Investigation of the microhole arrays generated by masked jet electrochemical machining with polyaluminum chloride electrolyte

Abstract

Zirconium (Zr) alloy is a passivating metal with excellent general properties. The oxide films present on passivating metals make them resistant to corrosion by strong acid and alkali solutions, high-temperature water, and liquid metals. However, microfabrication of Zr alloy metal structures using existing machining methods suffers from low machining efficiency and poor machining quality. Electrochemical machining has advantages for processing Zr alloy metal microstructures. This study sought to evaluate the feasibility of masked jet electrochemical machining with a new electrolyte, polyaluminum chloride (PAC) of a microhole array in a Zr702 sheet.

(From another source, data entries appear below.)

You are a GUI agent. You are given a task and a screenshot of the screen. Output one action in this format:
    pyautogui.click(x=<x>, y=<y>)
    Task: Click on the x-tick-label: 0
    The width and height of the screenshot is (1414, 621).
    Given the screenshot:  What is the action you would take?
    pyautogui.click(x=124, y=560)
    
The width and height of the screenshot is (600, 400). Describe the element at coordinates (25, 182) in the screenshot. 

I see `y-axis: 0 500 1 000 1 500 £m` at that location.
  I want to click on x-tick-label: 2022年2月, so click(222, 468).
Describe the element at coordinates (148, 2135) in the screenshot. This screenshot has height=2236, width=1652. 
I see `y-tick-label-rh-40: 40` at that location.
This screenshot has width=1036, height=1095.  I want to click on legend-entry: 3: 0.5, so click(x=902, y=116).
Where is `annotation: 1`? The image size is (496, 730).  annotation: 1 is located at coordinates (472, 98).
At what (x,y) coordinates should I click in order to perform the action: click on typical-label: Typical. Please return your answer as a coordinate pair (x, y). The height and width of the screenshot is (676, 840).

The dissolution behavior of Zr702 was analyzed with different concentrations of NaNO3, NaCl, and PAC. The electrochemical corrosion mechanism of Zr702 by using PAC was elucidated. A 2D model was established to analyze the evolution process of the sectional profiles of the microholes. Then, the effects of the main processing parameters were studied, and multifactor interaction response surfaces were analyzed. After optimizing the parameters, a high-quality microhole array was obtained with an average hole diameter of 152.11 μm, an average depth of 76.13 μm, a depth/diameter ratio of 0.501, a lateral corrosion coefficient of 2.023, a diameter variation coefficient of 1.71, and a depth variation coefficient of 2.87.